>> START Records for this task

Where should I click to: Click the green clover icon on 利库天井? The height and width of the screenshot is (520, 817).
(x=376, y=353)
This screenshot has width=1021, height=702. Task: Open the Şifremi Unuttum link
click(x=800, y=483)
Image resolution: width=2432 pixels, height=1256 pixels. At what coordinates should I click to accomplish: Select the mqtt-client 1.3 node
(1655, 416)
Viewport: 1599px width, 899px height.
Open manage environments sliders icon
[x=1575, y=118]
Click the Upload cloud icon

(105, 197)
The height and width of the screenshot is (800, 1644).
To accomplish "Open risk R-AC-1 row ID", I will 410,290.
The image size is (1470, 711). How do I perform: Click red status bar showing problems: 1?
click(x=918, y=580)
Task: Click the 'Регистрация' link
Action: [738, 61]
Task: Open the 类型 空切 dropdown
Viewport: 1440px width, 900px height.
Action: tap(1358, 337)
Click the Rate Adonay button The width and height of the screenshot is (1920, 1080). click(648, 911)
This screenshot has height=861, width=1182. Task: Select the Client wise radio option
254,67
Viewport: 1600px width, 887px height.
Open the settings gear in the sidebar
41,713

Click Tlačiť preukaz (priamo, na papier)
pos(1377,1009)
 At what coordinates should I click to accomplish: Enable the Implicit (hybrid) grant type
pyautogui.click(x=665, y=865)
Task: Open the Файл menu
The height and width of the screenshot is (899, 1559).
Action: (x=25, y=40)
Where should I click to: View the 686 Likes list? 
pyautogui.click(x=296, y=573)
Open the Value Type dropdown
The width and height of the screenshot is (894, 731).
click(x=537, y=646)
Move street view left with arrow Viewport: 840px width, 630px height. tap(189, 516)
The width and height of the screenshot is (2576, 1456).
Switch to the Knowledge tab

>> END Records for this task

Rewrite all the records above, changing "Viewport" to "Display" and leaving everything else unchanged.

Where should I click to: Click the green clover icon on 利库天井? The height and width of the screenshot is (520, 817).
(x=376, y=353)
This screenshot has width=1021, height=702. Task: Open the Şifremi Unuttum link
click(x=800, y=483)
Image resolution: width=2432 pixels, height=1256 pixels. At what coordinates should I click to accomplish: Select the mqtt-client 1.3 node
(1655, 416)
Display: 1599px width, 899px height.
Open manage environments sliders icon
[x=1575, y=118]
Click the Upload cloud icon

(105, 197)
The height and width of the screenshot is (800, 1644).
To accomplish "Open risk R-AC-1 row ID", I will 410,290.
The image size is (1470, 711). How do I perform: Click red status bar showing problems: 1?
click(x=918, y=580)
Task: Click the 'Регистрация' link
Action: [738, 61]
Task: Open the 类型 空切 dropdown
Display: 1440px width, 900px height.
Action: tap(1358, 337)
Click the Rate Adonay button The width and height of the screenshot is (1920, 1080). click(648, 911)
This screenshot has height=861, width=1182. Task: Select the Client wise radio option
254,67
Display: 1600px width, 887px height.
Open the settings gear in the sidebar
41,713

Click Tlačiť preukaz (priamo, na papier)
pos(1377,1009)
 At what coordinates should I click to accomplish: Enable the Implicit (hybrid) grant type
pyautogui.click(x=665, y=865)
Task: Open the Файл menu
The height and width of the screenshot is (899, 1559).
Action: (x=25, y=40)
Where should I click to: View the 686 Likes list? 
pyautogui.click(x=296, y=573)
Open the Value Type dropdown
The width and height of the screenshot is (894, 731).
click(x=537, y=646)
Move street view left with arrow Display: 840px width, 630px height. tap(189, 516)
The width and height of the screenshot is (2576, 1456).
Switch to the Knowledge tab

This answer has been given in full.